By my first pilonidal cyst removal surgery in the end of October 2011 **phew it's almost been a year...** I managed to go down to about 138 lbs, and I maintained that weight for a while. In fact I know that I was still that weight the end of June three months ago, because I was weighed before my third surgery. And I thought I was still maintaining that weight this entire time until today, because I thought I looked even heavier today for some reason and was thus tempted to weigh myself.
I weigh 144 lbs. I don't know how this happened when I've been fixing my diet even MORE. The only roadblock I seem to have is that I barely move 5 out of 7 days in the week. And that's because I've been recovering from surgery for the past 3 months, as I (1) had open-wound healing and (2) needed to stay away from the outside world while it was open to avoid getting yet another infection since I somehow caught MRSA in June while my scar was open from surgery #2 - the reason I needed the third surgery. My wound finally closed the second week of September but the skin is still not entirely mature so I've been extremely careful. A year filled with surgeries, pain, and discomfort is enough.
Now I'm gaining weight and since gaining weight is new to me, and is happening when I try even harder to lose it, I don't know what to do. I've never felt so low about anything before. I'm going to California in a month and I will be going out walking a lot, so I've been trying to get used to walking again. And I want to feel good about how I look when I go out. But I feel so discouraged. I hate how I deny most of my cravings and instead of at least staying at 138 lbs, I somehow put on even more weight - and 6 lbs is no joke!
I don't know. It's getting to a point now where I just want to run a crapload of laps around the block and pretend I never had surgery in the first place because this whole weight-gain deal is getting ridiculously out of hand.

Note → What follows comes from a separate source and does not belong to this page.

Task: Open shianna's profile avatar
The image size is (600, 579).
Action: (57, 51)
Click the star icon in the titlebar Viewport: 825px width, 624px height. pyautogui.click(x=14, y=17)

The worst part is, I know I have two options: (1) to eat MUCH healthier and move around once in a while or (2) to exercise regularly and tweak my diet a bit. But knowing me and my stupid body, the second I stop running every day, or the second I go and eat out in California, the weight will come right back. And it'll come back in a matter of days while it will have taken pretty much the entire month before my trip to lose it.
I've been making efforts to eat sardines for snacks, and smoothies/frozen fruit when I want something sweet:
|The lone picture of this depressing entry. Anyway, it's a smoothie I made with soy milk, 3/4's of a banana, strawberries, raspberries, cherries, and blueberries. I need fruit juice for next time, as this one wasn't as acidic as I would have liked.|
Ugh I can talk about this forever but it's just whining.
Until next time. =/
I think it's safe to say that a lot of us have to deal with weight gain at some point in our lives. How do you maintain your weight, or go about losing weight? Or, better yet, how have you become comfortable with your body regardless of how many pounds the scale reads?